Friday, October 4, 2013

History of Computer Networks



Various influential people have contributed to the development of computer technology over many decades. In the field of computer networking, certain events have proven to be especially notable.

1. Invention of the Telephone (and the Dial-Up Modem)

Without the availability of voice telephone service invented in the 1800s, the first waves of people flocking to the Internet would not have been able to get online from the comfort of their homes. Interfacing a digital computer to an analog phone line to enable transmitting data over this network required a special piece of hardware called the dial-up modem. These modems existed since the 1960s, the first ones supporting an incredibly low data rate of 300 bits (0.3 kilobits or 0.0003 megabits) per second (bps) and only slowly improving over the years. Early Internet users commonly ran over 9,600 or 14,400 bps links. The well-known "56K" (56,000 bps) modem, the fastest possible given the limitations of this type of transmission media, wasn't invented until 1996.

2. Rise of CompuServe

CompuServe Information Systems created the first online community of consumers, long before well-known Internet service providers such as America Online (AOL) came into existence. CompuServe developed an online newspaper publishing system, selling subscriptions starting in July 1980, accessed by consumers using their low-speed modems to connect. The company continued to grow throughout the 1980s and into the 1990s, expanding to add public discussion forums and accumulating more than one million customers. AOL bought CompuServe in 1997.

3. Creation of the Internet

Efforts by Tim Berners-Lee and others to create the World Wide Web (WWW) starting in the 1980s are well-known, but the WWW would not have been possible without the underlying foundation of the Internet network. Among the key people who contributed to the creation of the Internet were Ray Tomlinson (developer of the first email system), Robert Metcalfe and David Boggs (inventors of Ethernet), plus Vinton Cerf and Robert Kahn (creators of the technology behind TCP/IP.

4. Birth of P2P File Sharing

On 1 June 1999, the original Napster online file sharing service was released on the Internet. Napster was the leader in the first wave of new peer-to-peer (P2P) file sharing systems, turning P2P into a worldwide movement that generated billions of file downloads and legal actions costing millions. The original service was shut down after a few years, but later generations of more advanced P2P systems like BitTorrent continue to operate on both the Internet and for applications on private networks.

5. Cisco Becomes the World's Most Valuable Company

On 27 March 2000, Cisco Systems, the network hardware manufacturer best known at the time for its high-end network router products, became the world's most valuable company based on its stock market valuation. It's reign at the top didn't last long, but for that brief period during the dot-com boom, Cisco represented an explosive level of growth and interest that businesses all across the field of computer networking enjoyed at the time.

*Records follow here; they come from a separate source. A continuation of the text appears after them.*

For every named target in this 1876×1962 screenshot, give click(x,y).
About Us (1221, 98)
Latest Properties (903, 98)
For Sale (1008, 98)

6. First Home Network Routers

The concept of computer network routers dates back to the 1970s and earlier, but the proliferation of home network router products for consumers began in the year 2000 with companies like Linksys (later acquired by Cisco Systems but an independent company at that time) releasing the first models. These early home routers utilized wired Ethernet as the primary network interface. However, even in early 2001, the first 802.11b wireless routers like the SMC7004AWBR appeared on the market, starting the expansion of Wi-Fi technology into networks worldwide.